Il en faut peu pour être heureux. Juno est un faux petit film, de ceux qui n'ont l'air de rien mais parviennent à vous chavirer la tête en moins de temps qu'il n'en faut pour tomber enceinte. Voilà en tout cas l'éclatante confirmation ce que l'on avait pressenti avec Thank you for smoking : Jason Reitman est nettement plus doué que son papa. Un paternel qui, au milieu du ventre mou qui lui sert de filmographie, avait lui aussi parlé de gestation et de parturition (quand j'utilise ce mot, je me sens savant) dans Junior, comédie lourdaude avec un Schwarzie enceint jusqu'aux dents (doivent bien se marrer, en Californie). C'est un tout autre traitement qui nous est proposé ici, moins proche de la franche gaudriole que de ce côté mélancolicodrôlatique qu'affectionnent particulièrement des artistes comme Wes Anderson ou Daniel Clowes.
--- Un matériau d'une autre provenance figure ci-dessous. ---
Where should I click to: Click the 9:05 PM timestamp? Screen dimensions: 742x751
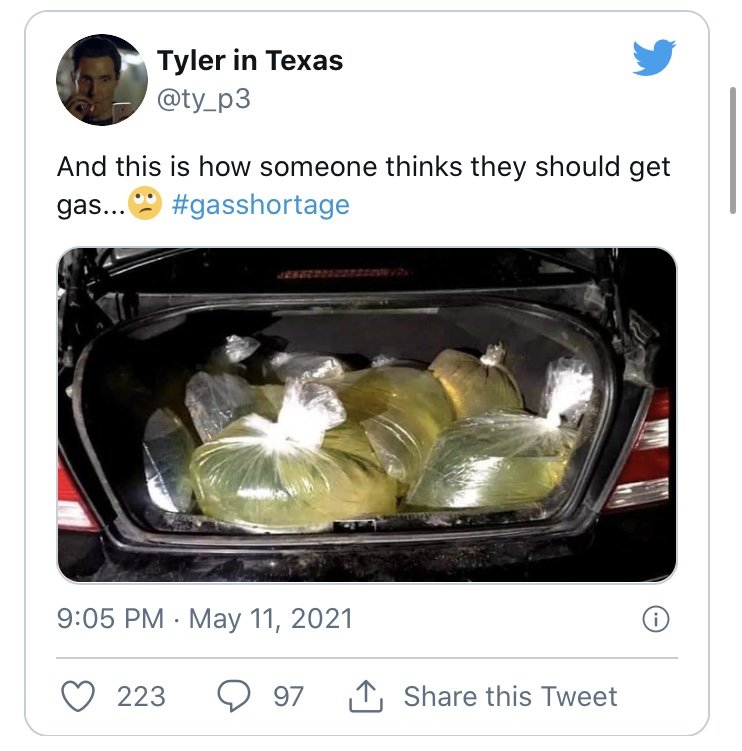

Si tout est bon dans Juno, le scénario est clairement le moteur numéro un de cette réussite. Diablo Cody a bien fait d'arrêter le téléphone rose et de devenir auteur ; d'ailleurs, elle a sans doute puisé dans le premier métier quelques armes destinées à devenir des atouts dans le second. Dès le départ, elle évite consciencieusement les mille et un passages obligés inhérents à ce genre d'intrigue : pas de pleurnicheries ni de psychologie de bazar. Juno a 16 ans, elle est enceinte... et alors ? Cet évènement exceptionnel est traité avec un détachement rigolard qui séduit d'emblée. Tout comme le personnage-titre du film, cette ado craquante et déterminée qui promène sa moue et son petit bidon comme si de rien n'était, vivant sa vie avec une décontraction assez salvatrice. Si l'on avait quelques années de moins, Juno serait évidemment cette meilleure amie rêvée, celle avec qui on monte un petit groupe de rock avant de tomber inexorablement amoureux. Derrière un sujet apparemment plus destiné aux jeunes, Juno est clairement un film pour semi-vieux, qui déroule une nostalgie lancinante mais pas plombante, qui nous donne simplement envie de régresser un peu et de se prendre un peu moins au sérieux.
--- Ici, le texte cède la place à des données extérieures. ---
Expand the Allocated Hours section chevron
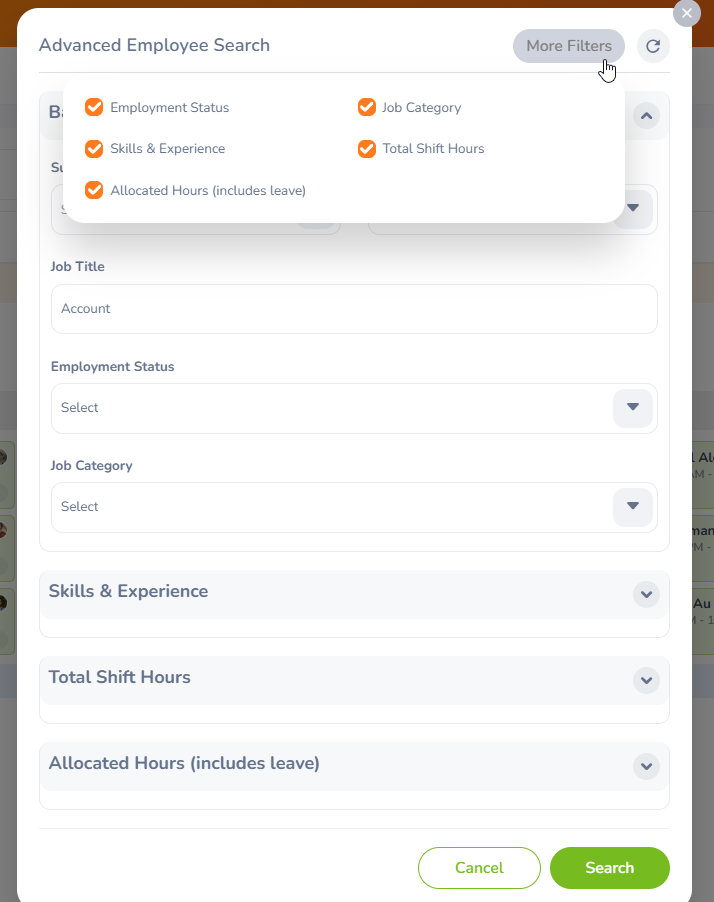The width and height of the screenshot is (714, 902). click(x=646, y=766)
Une demi-douzaine de seconds rôles étonnants (de Michael Cera à Jason Bateman, ils sont tous admirables) vient compléter l'univers de cette Juno si singulière, à qui Ellen Page prête sa nonchalance piquante avec une facilité déconcertante. Dès les premiers plans du film, un bidon de jus d'orange à la main, elle s'impose comme une rare évidence. Cette coolitude même pas forcée est contrebalancée par la rigidité inquiète du personnage de Jennifer Garner, idée de génie de la scénariste, qui a compilé dans une seule femme toutes les craintes que l'on pouvait éprouver à propos du film. Cette Vanessa est coincée, angoissée, torturée, étouffante ; c'est la parfaite soupape de sécurité d'un film qui n'a dès lors qu'à dérouler sa force tranquille. Jusqu'à une fin pleine de bons sentiments parfaitement digestes car traités avec une vraie finesse par Reitman. Le long plan qui clôt Juno, modeste et musical, est en cela révélateur de l'ambition même du film : prôner la simplicité et la modestie pour mieux se concentrer sur ce qui devrait faire tout le sel de nos vies trop compliquées. On sort avec un grand sourire, apaisé, séduit et marqué au fer rouge par ce film vachement chouette.